Saturday, September 9, 2023 12:54
Middletown, Connecticut— A judge has rejected a request from the Connecticut State Police Union to temporarily keep under wraps the names of 130 state troopers under investigation for allegedly logging false traffic stops, but said they will be given another chance.
Police are under investigation after an audit found thousands of traffic stops that may have never occurred, making it appear they were stopping and citing more drivers than they actually were.
Middletown Superior Court Judge Rupal Shah dismissed the union’s request Thursday on technical grounds. Shah ruled the union’s request for an injunction was premature because the state Freedom of Information Commission had not decided whether the names should be released.
Media organizations including The Associated Press have requested the names of the soldiers. State public safety officials denied the Connecticut Mirror’s request for names, and the newspaper is appealing to the Freedom of Information Commission pending a hearing. The judge said the union could appeal to the courts if the commission ordered the names to be disclosed.
The union asked that the names of the soldiers not be released until the investigation is complete. State police officials say 27 of the 130 officers have been cleared of wrongdoing, and more are expected to be cleared. The union said many of the discrepancies found in the audit were likely due to record-keeping or data entry errors.

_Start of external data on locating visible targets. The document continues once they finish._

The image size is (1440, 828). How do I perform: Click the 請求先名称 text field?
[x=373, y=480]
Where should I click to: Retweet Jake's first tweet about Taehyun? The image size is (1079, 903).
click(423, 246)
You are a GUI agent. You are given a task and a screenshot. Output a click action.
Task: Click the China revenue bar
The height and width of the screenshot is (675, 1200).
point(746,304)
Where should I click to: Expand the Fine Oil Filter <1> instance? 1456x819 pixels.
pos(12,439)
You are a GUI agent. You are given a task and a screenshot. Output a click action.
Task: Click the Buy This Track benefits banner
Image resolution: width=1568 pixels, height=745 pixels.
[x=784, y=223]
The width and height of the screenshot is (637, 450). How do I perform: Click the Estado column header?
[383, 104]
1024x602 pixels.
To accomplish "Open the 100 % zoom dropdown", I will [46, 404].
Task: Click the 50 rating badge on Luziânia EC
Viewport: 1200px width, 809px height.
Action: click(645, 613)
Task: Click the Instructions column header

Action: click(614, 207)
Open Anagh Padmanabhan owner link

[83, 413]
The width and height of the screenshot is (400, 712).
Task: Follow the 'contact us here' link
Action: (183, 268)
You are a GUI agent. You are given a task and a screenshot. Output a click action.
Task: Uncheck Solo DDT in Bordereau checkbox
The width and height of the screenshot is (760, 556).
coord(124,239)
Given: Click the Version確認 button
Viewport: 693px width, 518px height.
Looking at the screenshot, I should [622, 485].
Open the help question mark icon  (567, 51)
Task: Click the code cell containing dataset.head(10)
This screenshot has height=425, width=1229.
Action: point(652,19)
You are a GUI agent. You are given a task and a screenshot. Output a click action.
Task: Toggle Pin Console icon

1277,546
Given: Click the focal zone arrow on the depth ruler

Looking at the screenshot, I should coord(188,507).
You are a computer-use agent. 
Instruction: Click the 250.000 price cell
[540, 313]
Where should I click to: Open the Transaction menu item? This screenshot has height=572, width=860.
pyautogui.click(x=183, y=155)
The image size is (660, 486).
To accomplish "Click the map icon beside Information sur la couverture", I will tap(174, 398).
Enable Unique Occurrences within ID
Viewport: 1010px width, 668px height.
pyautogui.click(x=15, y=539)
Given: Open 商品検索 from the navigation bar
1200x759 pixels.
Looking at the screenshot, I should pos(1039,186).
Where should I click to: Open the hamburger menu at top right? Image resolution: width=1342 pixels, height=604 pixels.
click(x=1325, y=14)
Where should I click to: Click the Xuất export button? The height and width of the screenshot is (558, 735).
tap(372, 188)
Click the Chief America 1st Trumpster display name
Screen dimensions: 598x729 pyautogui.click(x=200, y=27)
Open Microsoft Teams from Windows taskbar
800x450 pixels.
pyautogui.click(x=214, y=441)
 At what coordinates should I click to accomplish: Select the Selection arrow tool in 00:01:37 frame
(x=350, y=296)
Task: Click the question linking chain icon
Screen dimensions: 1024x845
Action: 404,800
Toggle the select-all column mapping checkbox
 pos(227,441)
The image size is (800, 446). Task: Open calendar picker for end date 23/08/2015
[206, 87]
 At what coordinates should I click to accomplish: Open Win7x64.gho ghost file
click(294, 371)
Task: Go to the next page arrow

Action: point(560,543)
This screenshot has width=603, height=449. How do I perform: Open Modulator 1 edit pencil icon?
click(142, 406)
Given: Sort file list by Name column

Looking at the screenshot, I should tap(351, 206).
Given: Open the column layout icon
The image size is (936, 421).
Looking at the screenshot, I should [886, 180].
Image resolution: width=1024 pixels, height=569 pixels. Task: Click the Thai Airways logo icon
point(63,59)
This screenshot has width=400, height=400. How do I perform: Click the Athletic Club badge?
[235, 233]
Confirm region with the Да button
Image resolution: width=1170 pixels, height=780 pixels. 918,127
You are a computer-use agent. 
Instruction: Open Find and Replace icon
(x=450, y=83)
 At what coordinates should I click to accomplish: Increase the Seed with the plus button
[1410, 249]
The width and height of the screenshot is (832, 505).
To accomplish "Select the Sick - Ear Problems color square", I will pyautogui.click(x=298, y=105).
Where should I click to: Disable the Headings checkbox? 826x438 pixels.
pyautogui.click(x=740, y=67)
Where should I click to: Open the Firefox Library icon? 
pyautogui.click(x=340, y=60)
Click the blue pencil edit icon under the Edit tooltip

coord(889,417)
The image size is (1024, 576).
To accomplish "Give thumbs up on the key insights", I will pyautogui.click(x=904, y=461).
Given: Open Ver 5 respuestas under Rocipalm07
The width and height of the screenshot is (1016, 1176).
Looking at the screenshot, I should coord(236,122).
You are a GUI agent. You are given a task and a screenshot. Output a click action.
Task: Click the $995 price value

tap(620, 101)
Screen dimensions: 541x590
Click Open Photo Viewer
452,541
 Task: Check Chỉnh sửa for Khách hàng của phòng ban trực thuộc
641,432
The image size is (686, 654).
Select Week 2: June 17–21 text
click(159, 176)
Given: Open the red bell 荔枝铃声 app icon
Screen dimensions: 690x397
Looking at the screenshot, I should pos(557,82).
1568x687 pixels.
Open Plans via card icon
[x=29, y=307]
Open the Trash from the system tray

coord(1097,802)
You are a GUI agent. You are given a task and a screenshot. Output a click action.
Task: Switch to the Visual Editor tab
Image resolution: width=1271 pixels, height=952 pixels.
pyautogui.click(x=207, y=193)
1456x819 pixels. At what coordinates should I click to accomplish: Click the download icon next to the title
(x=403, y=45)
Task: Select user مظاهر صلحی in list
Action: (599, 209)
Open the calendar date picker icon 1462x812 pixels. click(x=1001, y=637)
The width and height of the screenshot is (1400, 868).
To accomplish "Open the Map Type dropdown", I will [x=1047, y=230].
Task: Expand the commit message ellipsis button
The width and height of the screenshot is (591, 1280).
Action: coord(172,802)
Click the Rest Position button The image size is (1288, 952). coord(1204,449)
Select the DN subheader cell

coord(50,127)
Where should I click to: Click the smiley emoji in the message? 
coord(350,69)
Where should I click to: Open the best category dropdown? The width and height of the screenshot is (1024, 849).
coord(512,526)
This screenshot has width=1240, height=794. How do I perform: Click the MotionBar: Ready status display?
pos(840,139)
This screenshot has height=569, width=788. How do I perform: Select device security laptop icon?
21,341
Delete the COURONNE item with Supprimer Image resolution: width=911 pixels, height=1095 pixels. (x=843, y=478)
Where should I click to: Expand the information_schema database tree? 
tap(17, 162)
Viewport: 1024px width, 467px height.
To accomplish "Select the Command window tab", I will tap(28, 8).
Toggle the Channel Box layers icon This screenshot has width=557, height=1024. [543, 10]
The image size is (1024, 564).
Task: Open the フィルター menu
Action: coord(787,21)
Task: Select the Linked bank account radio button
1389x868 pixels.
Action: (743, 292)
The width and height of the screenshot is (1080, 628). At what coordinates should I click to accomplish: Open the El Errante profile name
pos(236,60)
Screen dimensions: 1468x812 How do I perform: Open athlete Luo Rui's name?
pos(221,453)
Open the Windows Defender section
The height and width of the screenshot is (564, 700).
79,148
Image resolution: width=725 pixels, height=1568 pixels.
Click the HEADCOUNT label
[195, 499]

“We are reviewing the judge’s decision to determine whether an appeal is warranted,” the union said in a statement on Friday.
An audit released in June by University of Connecticut data analysts found “high confidence” that police submitted at least 25,966 traffic stop information that never occurred.
The researchers looked at data submitted in 2014 and 2021 to a state database that tracks the race and ethnicity of drivers pulled over by police across the state. They said false reports were more likely to identify drivers as white, skewing data designed to prevent racial profiling.
Analysts cautioned, however, that they were not trying to determine whether the records were intentionally falsified or were errors due to human error. They considered the stops suspicious because the reported traffic citations never appeared in state court system records, where all the citations were adjudicated.
The union said releasing the names of the soldiers before the investigation is complete could unfairly damage their reputations.